● Collected data
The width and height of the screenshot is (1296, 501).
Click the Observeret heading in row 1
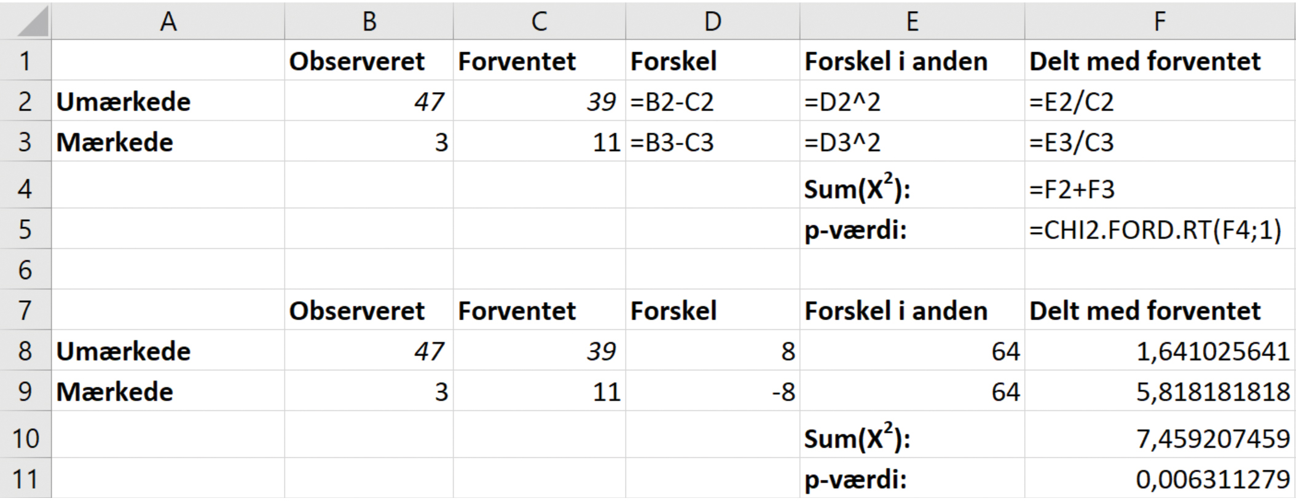(357, 61)
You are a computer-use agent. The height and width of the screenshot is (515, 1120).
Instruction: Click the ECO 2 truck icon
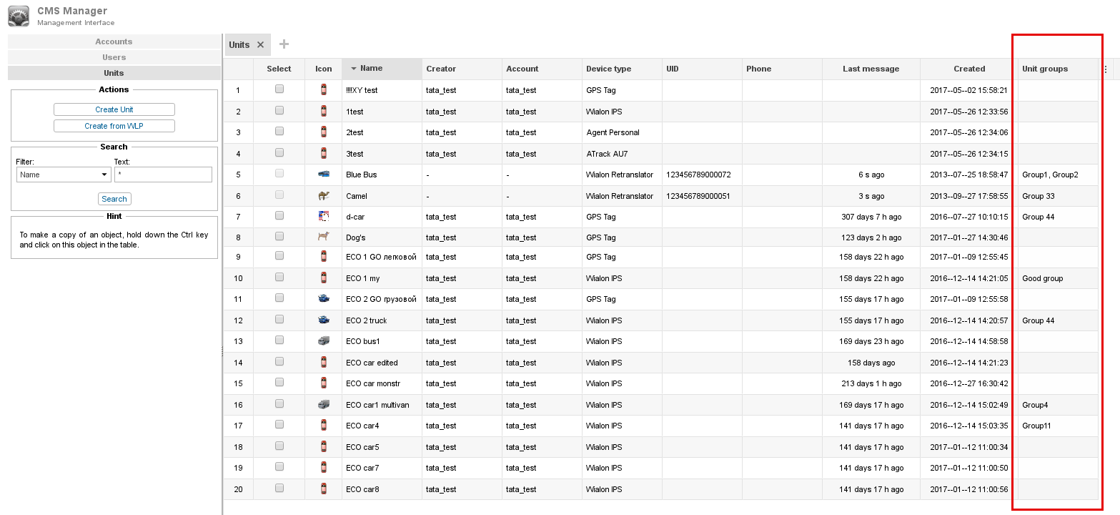click(323, 320)
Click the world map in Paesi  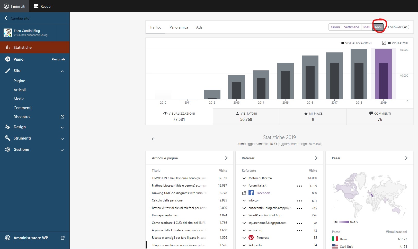pos(369,195)
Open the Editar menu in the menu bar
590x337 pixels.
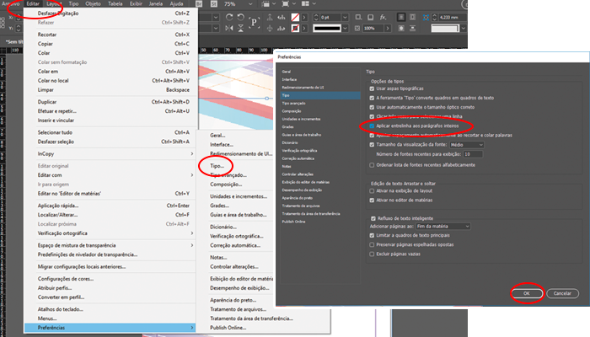click(x=33, y=3)
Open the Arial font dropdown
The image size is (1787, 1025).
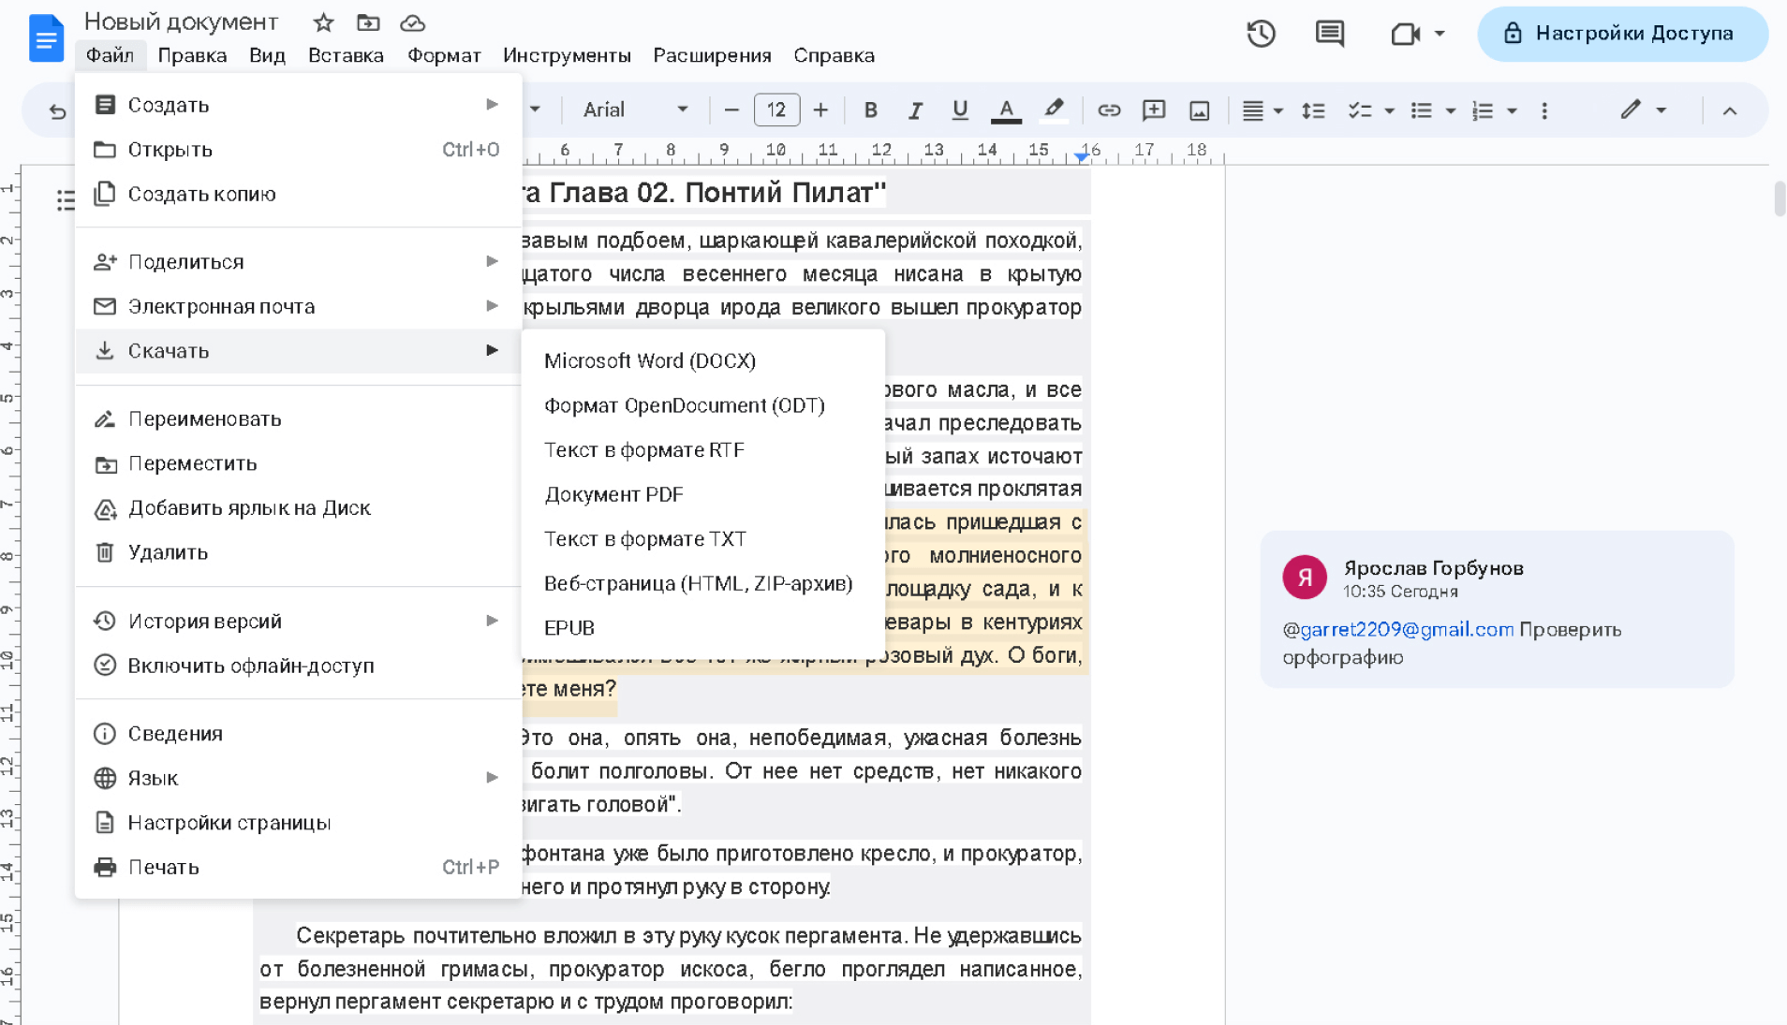[x=635, y=110]
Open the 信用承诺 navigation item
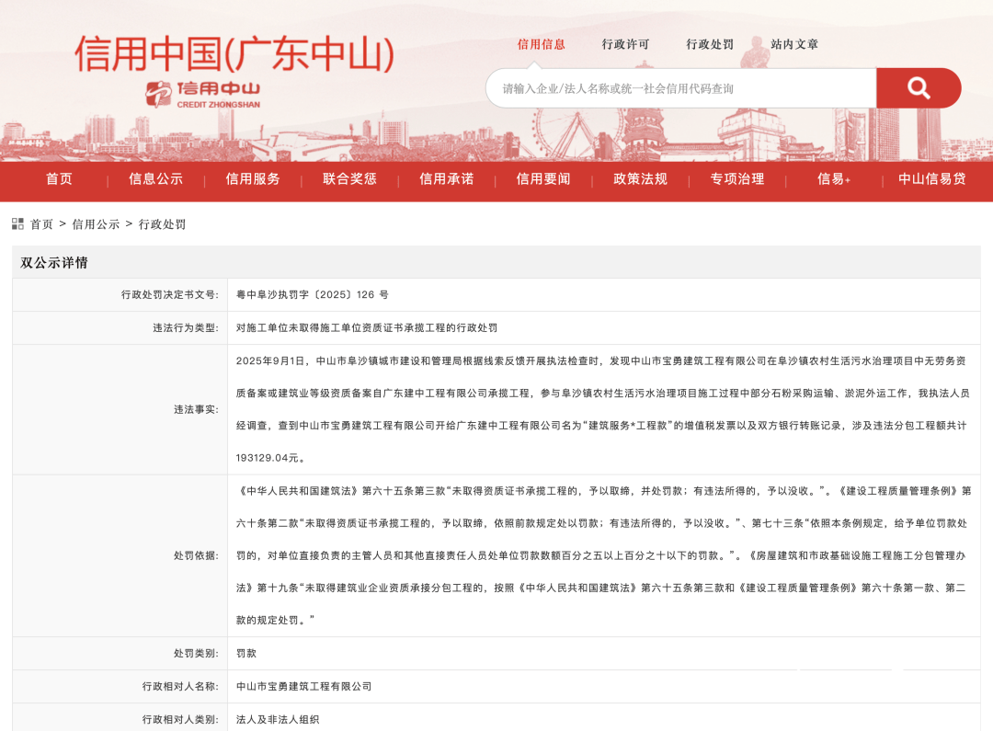Image resolution: width=993 pixels, height=731 pixels. point(447,179)
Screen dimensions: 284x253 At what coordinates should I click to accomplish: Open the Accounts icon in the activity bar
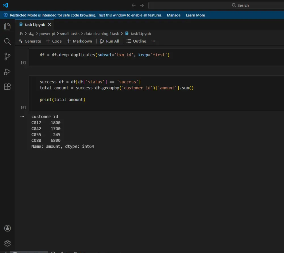click(7, 228)
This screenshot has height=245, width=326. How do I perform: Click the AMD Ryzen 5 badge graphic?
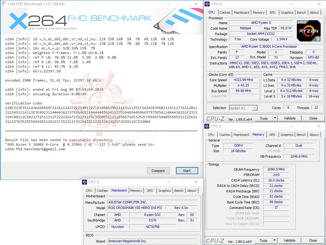(x=308, y=31)
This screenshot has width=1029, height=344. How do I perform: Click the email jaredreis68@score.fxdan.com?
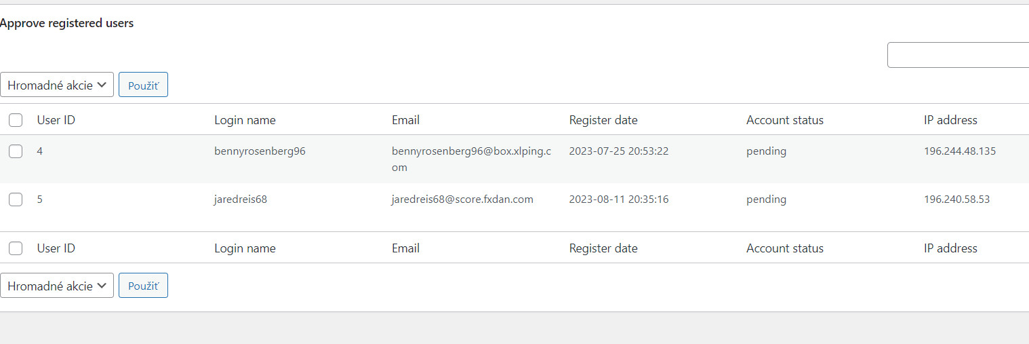coord(462,199)
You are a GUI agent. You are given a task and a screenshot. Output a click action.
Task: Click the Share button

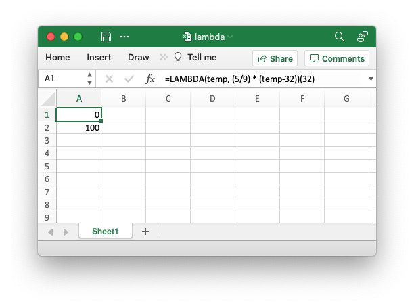pos(275,58)
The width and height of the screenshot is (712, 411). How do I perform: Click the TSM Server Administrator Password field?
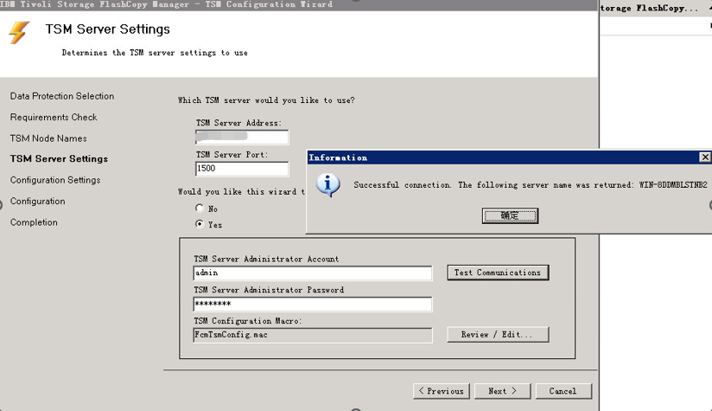coord(313,305)
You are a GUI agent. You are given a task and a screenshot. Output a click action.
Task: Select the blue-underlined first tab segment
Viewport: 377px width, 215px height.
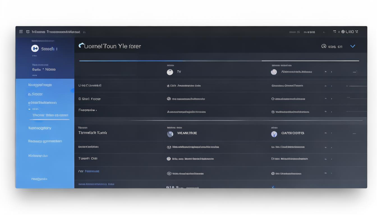tap(132, 61)
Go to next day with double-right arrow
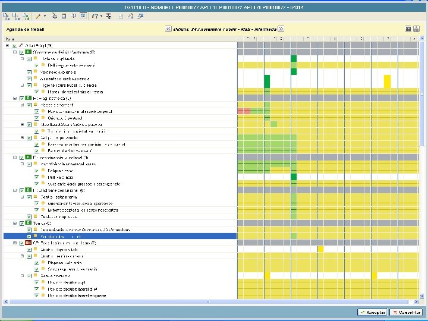The width and height of the screenshot is (428, 321). pyautogui.click(x=281, y=29)
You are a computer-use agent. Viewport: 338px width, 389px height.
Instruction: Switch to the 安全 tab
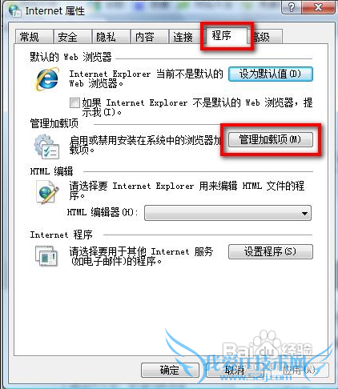pyautogui.click(x=71, y=37)
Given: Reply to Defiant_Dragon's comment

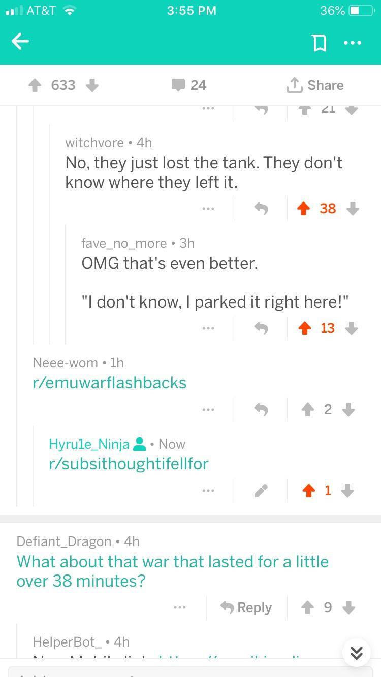Looking at the screenshot, I should point(246,607).
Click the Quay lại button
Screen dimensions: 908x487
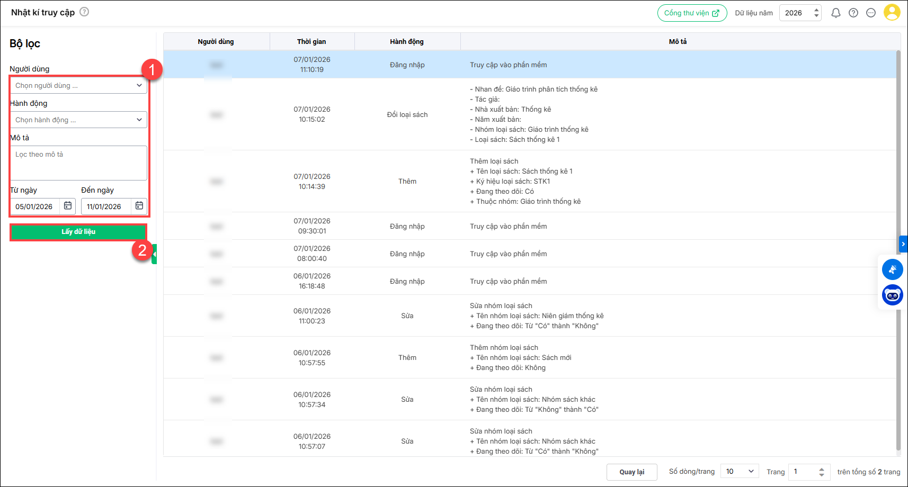click(x=631, y=472)
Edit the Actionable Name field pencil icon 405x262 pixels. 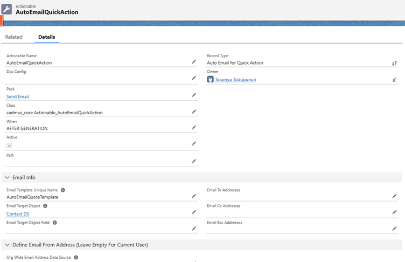coord(194,62)
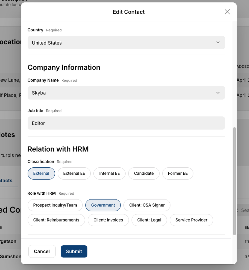
Task: Select External EE classification
Action: click(74, 174)
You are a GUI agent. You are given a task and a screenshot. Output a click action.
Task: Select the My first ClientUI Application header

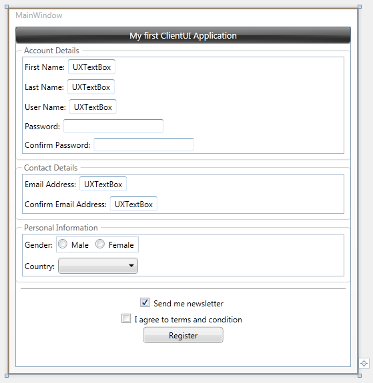(x=183, y=35)
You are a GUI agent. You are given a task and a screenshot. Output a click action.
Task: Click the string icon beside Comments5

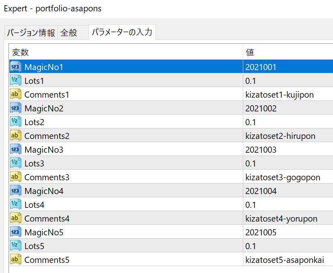point(15,260)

● Task requirements
Wherever "computer" occurs in the entries above, copy the line it sits on.

● Output of the exercise
You are a computer-use agent. The height and width of the screenshot is (515, 1120).
You are a computer-use agent. Viewport: 338px width, 389px height.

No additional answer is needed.